Submitted filename: Rebuttal-letter_Actipaper_20201122_final.docx

Reviewer #1:

The purpose of this paper is to use Function on Scalar Regression to determine if activity levels between healthy older volunteers and individuals with Mild Cognitive Impairment throughout different times of the day.

I believe the authors have done a good job of addressing my initial comments. However, with further inspection of the cited research on FOSR and code provided new concerns are presented.

Comment #1:

In my second comment I asked the reviewers to provide a rationale for why they use a 5-minute epoch which they have now provided. Looking at the original Goldsmith paper (11) their rationale for epoch length is not based on activity patterns but rather achieving a normal distribution of count data at each time point. This comment by Goldsmith represents an important statistical consideration and the authors should confirm the same is true for their sample given the smaller sample size used here compared to Goldsmith (11). Unintended outliers that are generated at certain timepoints due to a selected epoch length may skew results of the FOSR analysis. You state that you log transform the data to correct for skew but that may be an unnecessary step if the right epoch is chosen. Also, you state in response to comment 1 that your focus is on longer phases of activity over the day, yet you choose a shorter epoch than previous studies see Goldsmith (11).

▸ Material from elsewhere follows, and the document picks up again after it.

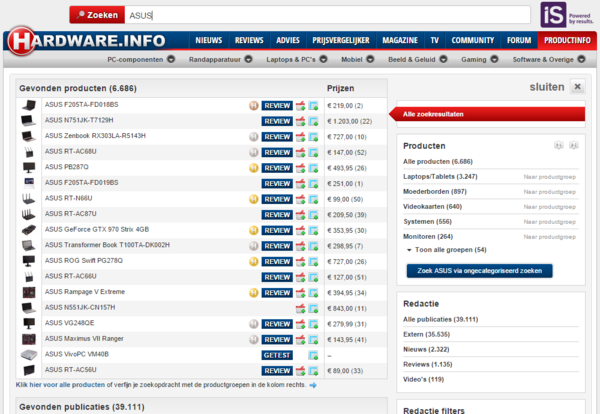Click the red Zoeken search button
This screenshot has height=414, width=600.
[x=97, y=15]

We thank Reviewer #1 for allowing us to further clarify how our approach (rationale given in the previous version) relates to Goldsmith et al.

First, we concede that pre-investigating the distribution of the data is important to minimize risks of bias due to outliers. However, an approach that chooses epoch lengths with the aim to achieve normally distributed data might lead to impractical epoch length (e.g. seven minutes could be the smallest epoch length with normally distributed data but a 24 hour cycle cannot be divided into seven minute epochs). Thus, our decision on epoch length was not driven by the aim to achieve a normal distribution of count data at each time point. We decided to define an epoch length on conceptual grounds in which we aimed “to detect differences in activity patterns over the course of a day” (for details see our response from the last revision) and to subsequently use data transformations that avoid skewness. Log-transformation is a simple data transforming step that is easy to apply, while the chances of introducing bias are limited, rendering it an appropriate and economic strategy for other clinical researchers (Bland & Altman, BMJ, 1996). Of note, also Xiao and other authors from the ‘refund’ package log-transformed their count data due to skewness (Xiao et al, Biostatistics, 2015).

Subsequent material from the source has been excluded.